Hors intégrale, il faut reconnaître que les premières symphonies de Schubert sont rarement enregistrées. Certes, la Troisième avait fait partie, aux côtés de l’Inachevée, des Cinquième et Septième de Beethoven et de la Quatrième de Brahms, des seules cinq symphonies jamais enregistrées par le très sélectif Carlos Kleiber. C’est dire à quel niveau il la mettait. Mais, justement, elle se remarquait au milieu de ces chefs-d’œuvre incontournables.

Ici, une intégrale a bien été annoncée par le label. Mais un de ses mérites, avec une sortie progressive, est de mettre chaque symphonie en valeur et, en les couplant par deux selon des critères originaux, de les mettre l’une en regard de l’autre. Après les Symphonies n° 1 et 6, il s’agit du deuxième volet. Nous attendons maintenant la suite avec grande impatience !

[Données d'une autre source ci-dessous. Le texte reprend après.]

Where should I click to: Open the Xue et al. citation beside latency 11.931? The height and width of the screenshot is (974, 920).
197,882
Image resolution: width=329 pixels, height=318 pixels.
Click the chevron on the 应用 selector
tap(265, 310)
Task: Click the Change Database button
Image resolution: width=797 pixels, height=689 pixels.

Ceux qui connaissent ses symphonies vont avoir des surprises. Et ceux qui ne les connaissent pas vont se demander comment il est possible qu’elles soient généralement aussi peu considérées. Certes René Jacobs nous a habitués à bousculer nos habitudes. Mais pour sa première incursion discographique dans Schubert, il nous en dévoile un aspect que nous connaissions, certes, mais que nous n’imaginions peut-être pas, en-dehors de ses Lieder que nous pouvions croire être une exception, être à ce point présent dès ses dix-sept ans : la profondeur, la douleur, la tendresse. Tout ce qui fait que Schubert est unique.

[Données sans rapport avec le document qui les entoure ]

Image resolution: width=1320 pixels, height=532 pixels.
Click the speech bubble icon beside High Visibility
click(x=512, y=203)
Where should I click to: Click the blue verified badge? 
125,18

Dans un passionnant texte de présentation (malheureusement seulement en anglais et en allemand), outre une analyse fouillée de chaque mouvement, René Jacobs nous propose d’envisager les symphonies de Schubert autrement qu’à la lumière de celles de Beethoven. Il est vrai qu’avec son fameux « Qui peut faire quoi que ce soit après Beethoven ? », Schubert s’est lui-même compliqué la tâche. Et il est certain que dans les quelques mois qui lui restaient à vivre après la mort de l’illustre aîné, Schubert a pu sembler libéré et nous a livré quelques sublimes chefs-d’œuvre définitifs.

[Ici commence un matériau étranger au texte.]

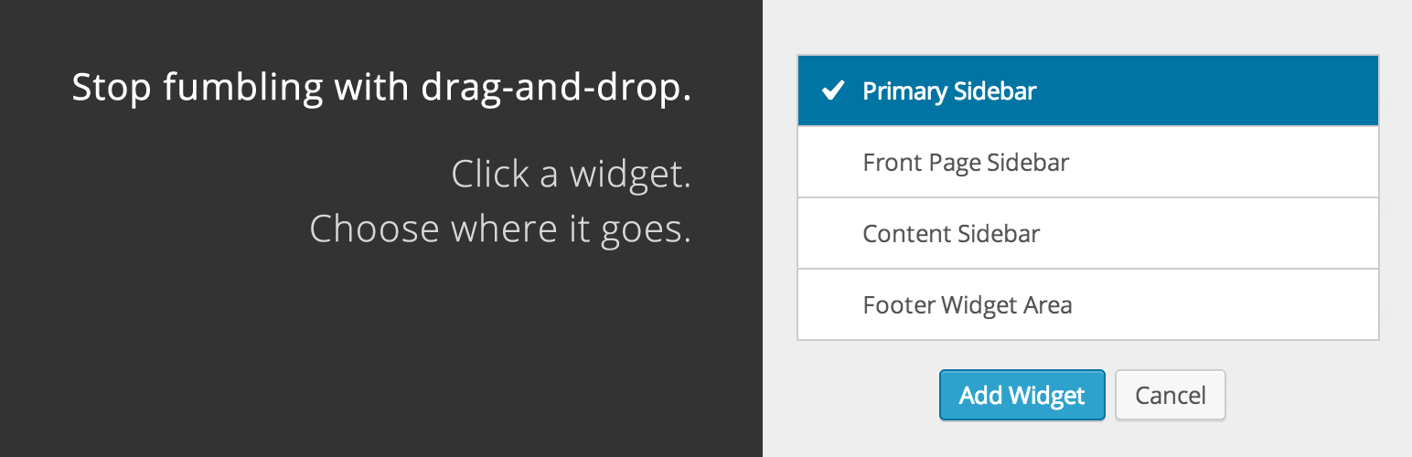The image size is (1412, 457).
Task: Click the checkmark icon beside Primary Sidebar
Action: click(x=831, y=91)
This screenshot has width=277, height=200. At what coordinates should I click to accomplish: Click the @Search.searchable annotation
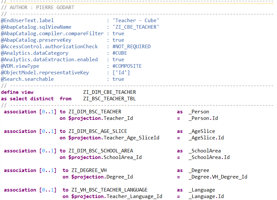(27, 79)
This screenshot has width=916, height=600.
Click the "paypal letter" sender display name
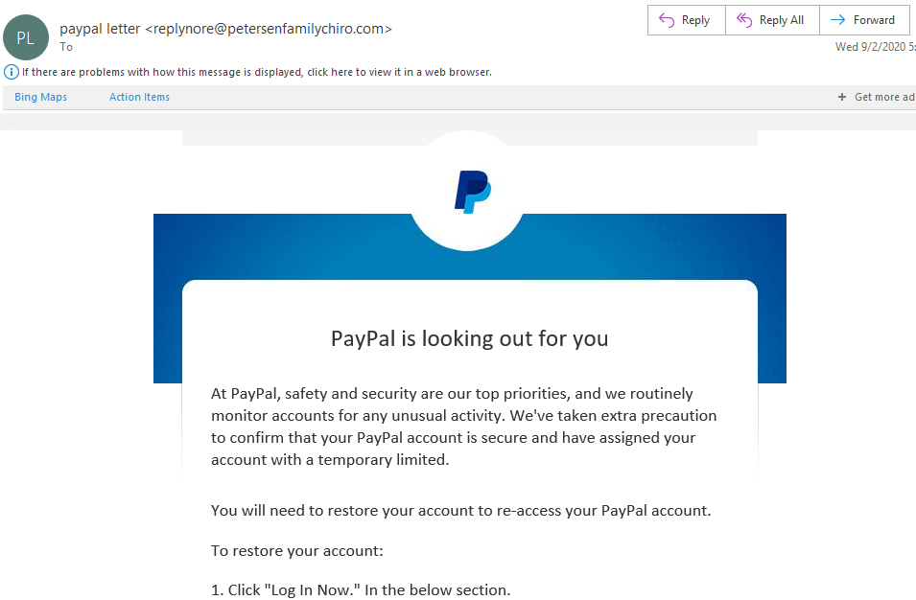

Mais que l’on écoute ses premières symphonies en oubliant celles de Beethoven ; qu’on les considère à la lumière de ce que nous savons être la nature profonde et intime de Schubert... Alors nous l’y retrouverons tout entier. C’est le miracle auquel René Jacobs nous convie, avec le formidable et épatant B’Rock Orchestra. Ensemble, ils trouvent d’irrésistibles couleurs fauves, font preuve d’une souplesse, d’une virtuosité et d’une sensibilité époustouflantes, et nous tiennent en haleine de bout en bout. Chaque intention musicale paraît réinventée, redécouverte, en passant par une gamme absolument phénoménale d’expressions (dont l’humour n’est pas la moindre, avec notamment quelques exquises glissades aux cordes et de bien gourmands changements de tempo), avec un naturel et une évidence confondants.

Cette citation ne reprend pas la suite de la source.